There must be something in the machine classad about the requirements
of what jobs it will start. Can you give a dump of condor_status -l
for one of the machines?
Steve Timm
On Wed, 31 Aug 2011, Mark Cafaro wrote:
Hi Garrett,
The job was successfully matched in the central manager's MatchLog (edited to
remove ip and port):
08/31/11 20:05:16 Matched 27.0 user@...washington.edu <ip:port>
preempting none <ip:port> slot1@...washington.edu
On the node's StartLog is where I see it being rejected:
08/31/11 20:05:16 slot1: match_info called
08/31/11 20:05:16 slot1: Received match <ip:port>#1314844613#28#...
08/31/11 20:05:16 slot1: State change: match notification protocol successful
08/31/11 20:05:16 slot1: Changing state: Unclaimed -> Matched
08/31/11 20:05:16 slot1: Job requirements not satisfied.
08/31/11 20:05:16 slot1: Request to claim resource refused.
08/31/11 20:05:16 slot1: State change: claiming protocol failed
08/31/11 20:05:16 slot1: Changing state: Matched -> Owner
08/31/11 20:05:16 slot1: State change: IS_OWNER is false
08/31/11 20:05:16 slot1: Changing state: Owner -> Unclaimed
condor_q -better-analyze returns:
027.000: Request has not yet been considered by the matchmaker.
because it was successfully matched.
Unfortunately I have been through all of the logs and there is no indication
of a problem anywhere except for the line "Job requirements not satisfied."
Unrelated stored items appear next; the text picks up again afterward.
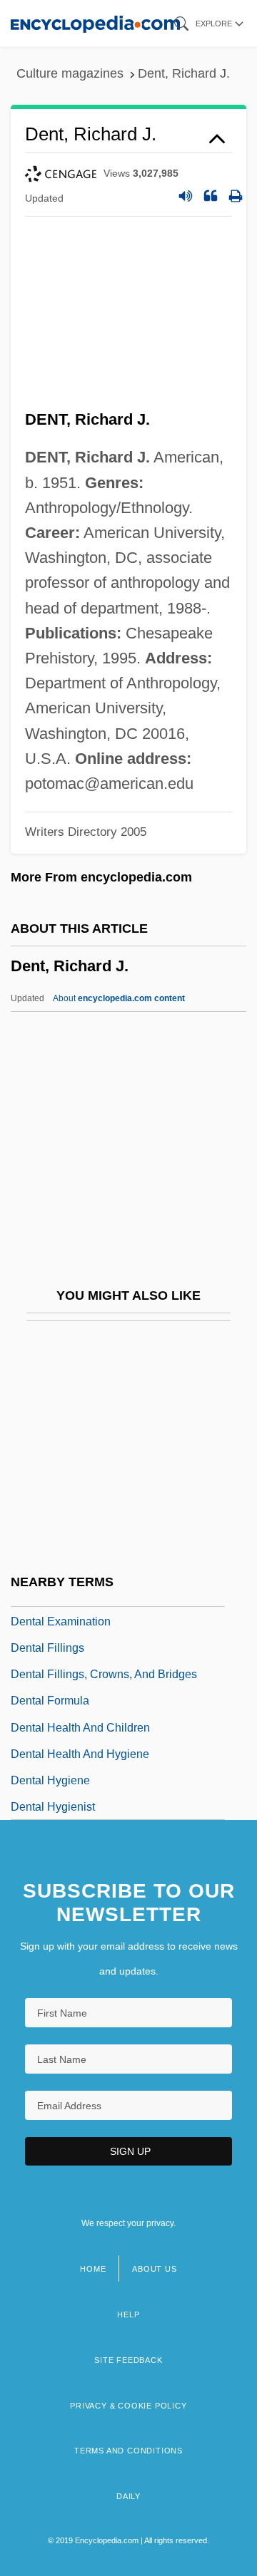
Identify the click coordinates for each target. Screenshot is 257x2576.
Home (93, 2269)
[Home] (95, 23)
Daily (128, 2496)
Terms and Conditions (128, 2450)
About (119, 998)
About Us (154, 2269)
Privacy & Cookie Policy (128, 2405)
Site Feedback (128, 2360)
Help (128, 2314)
On Aug 31, 2011, at 7:45 PM, Koller, Garrett wrote:
Mr. Cafaro,
I'm confused. I thought the problem was that the job kept being rejected
with the error "Job requirements not satisfied." If that is so, how could
it be matched in the MatchLog? Was it just considered in the MatchLog or
was it actually assigned to a specific slot on a specific computer? If the
MatchLog says it found a proper match and actually assigned it to that
computer, check out
http://servo.cs.wlu.edu/dokuwiki/doku.php/condor/submit/troubleshoot for a
possible reason and solution to this problem.
Also run 'condor_q -better-analyze' for a more in-depth look on why your
job is being rejected. If the job is being rejected because of its
requirements, this should tell you specifically which requirement is
failing.
Either way, let me know if this helps and what you find out.
Best Regards,
~ Garrett Heath Koller
kollerg14@xxxxxxxxxxxx
Computer Science Major
Member of the Fraternity
Washington and Lee University
Undergraduate Class of 2014
P.O. Box 970
Lexington, VA 24450
Cell: (918) 246-6374
On Aug 31, 2011, at 10:17 PM, Mark Cafaro wrote:
No luck there either. That should certainly evaluate to true.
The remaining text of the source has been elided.